START
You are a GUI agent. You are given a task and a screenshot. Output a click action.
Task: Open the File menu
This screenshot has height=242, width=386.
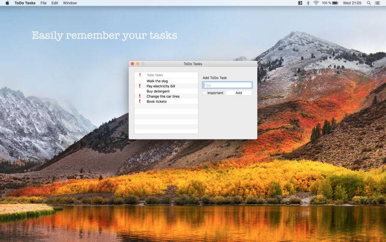pos(43,3)
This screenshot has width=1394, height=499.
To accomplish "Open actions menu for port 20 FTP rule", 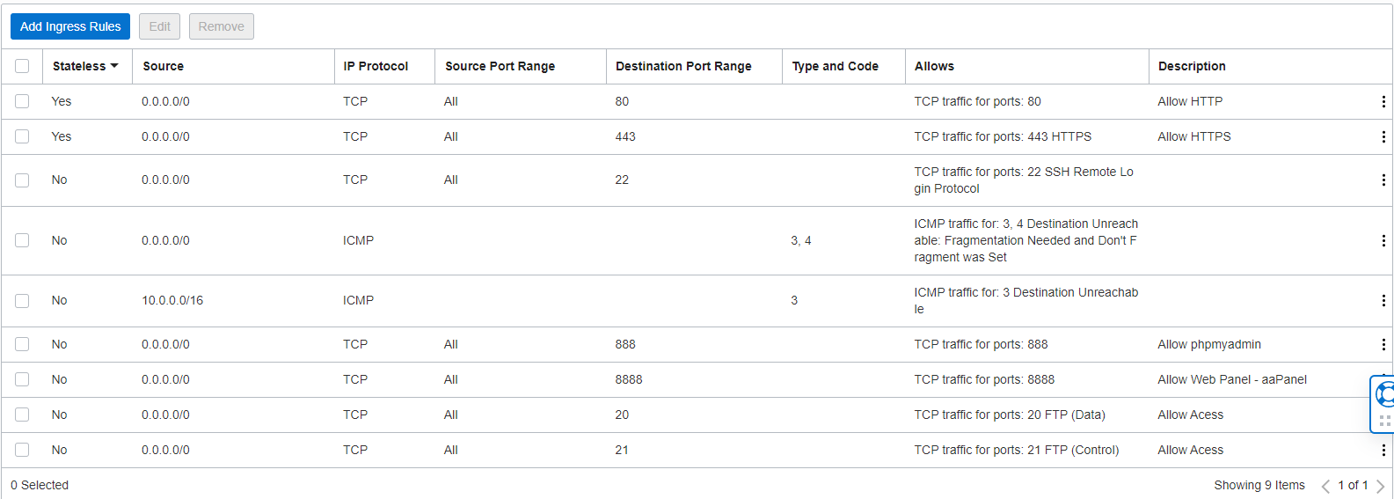I will click(1383, 415).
END
Pick out every line in the listing above that contains the word "This", and copy each of those lines in full.

» **Exercise solution**:
This screenshot has height=242, width=386.
This screenshot has width=1394, height=499.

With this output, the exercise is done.